Turkey failed to fully comply with the minimum standards to eliminate human trafficking but showed significant efforts to do so, a new U.S. State Department report said on Monday.
Although the Turkish government increased law enforcement efforts against trafficking offenders, including government officials, and it identified more victims than the previous years, there is a need for vigilance and legal reforms to combat trafficking, the Department's Trafficking in Persons Report 2015 stated. It listed Turkey among the Tier 2 countries, which are trying to combat human trafficking in substantial ways.
The report criticized Turkey for its decision to cease funding for three NGO-run trafficking shelters in mid-2014 and said the application of Turkey's protocol to identify victims was not reliable. It said, "The government continued to deny children and Turkish nationals were among trafficking victims. Some officials, including police, downplayed the seriousness of the crime and failed to recognize the need for increased vigilance to combat trafficking among the refugee population."
Turkish Ministry of Justice reported prosecuting 749 suspects in 71 sex trafficking cases under article 80 in the first three quarters of 2014, and The Turkish National Police (TNP) reported conducting 30 operations resulting in the detention of dozens of suspected traffickers and the identification of 100 potential victims, according the data provided by the report.
Report's key findings
During the first three quarters of 2014, of 62 cases completed involving 285 suspects, Turkish courts were without the jurisdiction to try 44 suspects and acquitted 216 defendants. Courts convicted 25 traffickers under article 80; however, only four received terms of imprisonment, with 21 receiving suspended sentences.
The prosecutions and convictions reported in 2014 marked an increase from 2013, when the government prosecuted 196 defendants in 32 cases and convicted 17 traffickers. Nevertheless, the government again did not prosecute any forced labor crimes.
In 2014, the government prosecuted three officials complicit in human trafficking under articles 227 and 80; though the details of these cases were unclear, two of the offenders were sentenced to terms of imprisonment and one was acquitted.
The government reported entering into anti-trafficking cooperation agreements with various countries in Central Asia and Eastern Europe, and it began criminal processes against 26 alleged traffickers in cooperation with Georgian authorities during the reporting period. The government trained 3,028 officials in 2014.
The government increased efforts to identify trafficking victims, but did less to provide protection services. The government identified 50 potential trafficking victims during the first three quarters of 2014, 43 of whom were victims of sexual exploitation and seven were victims of labor exploitation, which may include trafficking crimes; this represented a significant increase from the 15 adult female victims of sex trafficking identified in 2013. Two of the victims identified were children. The victims were predominantly from Central Asia, Eastern Europe, and Syria. Twenty-six victims accepted support services and 24 elected for immediate repatriation, which the government facilitated.

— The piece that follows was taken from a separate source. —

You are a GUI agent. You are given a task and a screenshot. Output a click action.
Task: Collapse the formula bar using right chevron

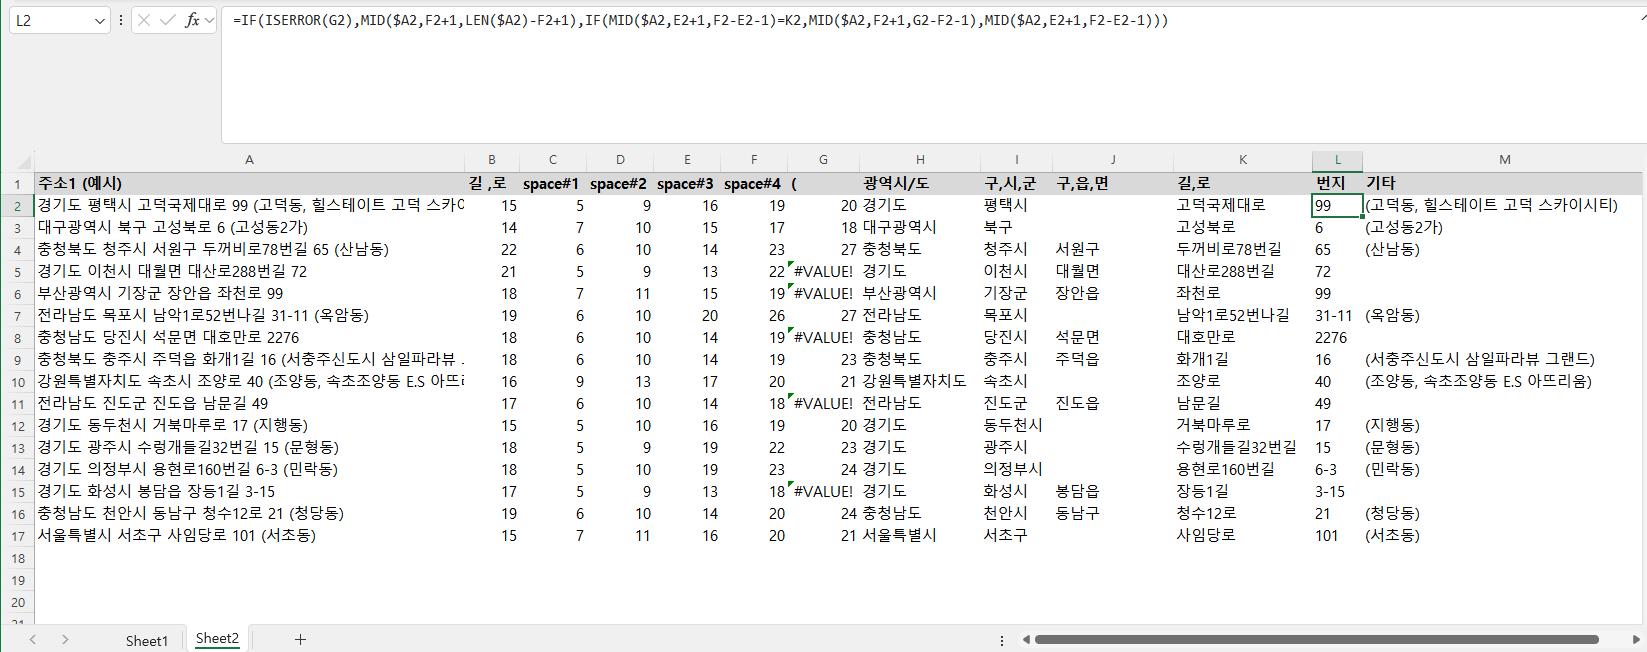[1641, 16]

The government demonstrated improved prevention efforts. The government convened its interagency taskforce on combating human trafficking in December 2014 for the first time since 2012; however, the government did not update its 2009 national action plan.
The government continued to fund an international organization-run hotline for trafficking victims and law enforcement tips, and it publicized the phone number on pamphlets and posters in airports and other ports of entry around the country. The government also conducted public outreach on human trafficking in mid-2014 and the TNP published monthly bulletins on antitrafficking issues.